A further bonus for Macs is that the PowerPC G4 processor, with its Velocity Engine processing unit, is ideal for many types of biological computations. BLAST (short for Basic Local Alignment Search Tool) is probably the most popular bioinformatics tool available today. It takes the sequence of a DNA or protein molecule as input and searches for other known molecules which are likely to be connected in evolutionary origin or biological function. Apple’s Advanced Computation Group, in collaboration with others, developed a high-throughput version of BLAST, which they claim makes a dual 1 GHz Power Mac G4 up to five times faster than a PC with a 2 GHz Pentium 4 processor. Fast BLAST searches are crucial to today’s biologists.
Try This at Home — There is at least one way in which all Mac users can get involved in computational biology. A project named Folding@Home, developed in the same style as U.C. Berkeley’s alien-searching SETI@home, lets you contribute to a distributed effort to calculate the physical structure of protein sequences.
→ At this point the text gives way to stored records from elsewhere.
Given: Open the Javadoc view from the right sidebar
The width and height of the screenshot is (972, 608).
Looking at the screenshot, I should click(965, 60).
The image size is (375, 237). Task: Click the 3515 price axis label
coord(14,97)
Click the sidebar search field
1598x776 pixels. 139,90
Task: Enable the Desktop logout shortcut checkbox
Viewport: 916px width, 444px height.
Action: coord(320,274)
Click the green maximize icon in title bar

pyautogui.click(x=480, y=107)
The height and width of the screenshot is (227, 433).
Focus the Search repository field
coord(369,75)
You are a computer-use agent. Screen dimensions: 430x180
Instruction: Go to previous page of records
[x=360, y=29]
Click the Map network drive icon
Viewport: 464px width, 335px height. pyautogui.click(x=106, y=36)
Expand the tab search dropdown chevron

Folding@Home’s Mac OS X client, a screensaver and application, is now available and provides a real-time graphical view of the structures being tested.
That aside, unless you happen to be involved in the academic or commercial computational biology world, the bioinformatics revolution will remain, for now, a distant blip on your daily horizon. But don’t expect it to stay there forever – if the promise of the field is even partially fulfilled, you will start seeing its effects seeping into your daily life.
[In one life, Gideon Greenspan is the persona behind Sig Software, a Macintosh shareware company which develops products such as Drop Drawers, Classic Menu, Email Effects, and NameCleaner. In the other, he is a Ph.D. student of bioinformatics in the Computer Science department of Israel’s Technion. He hopes one day to overcome this dichotomy!]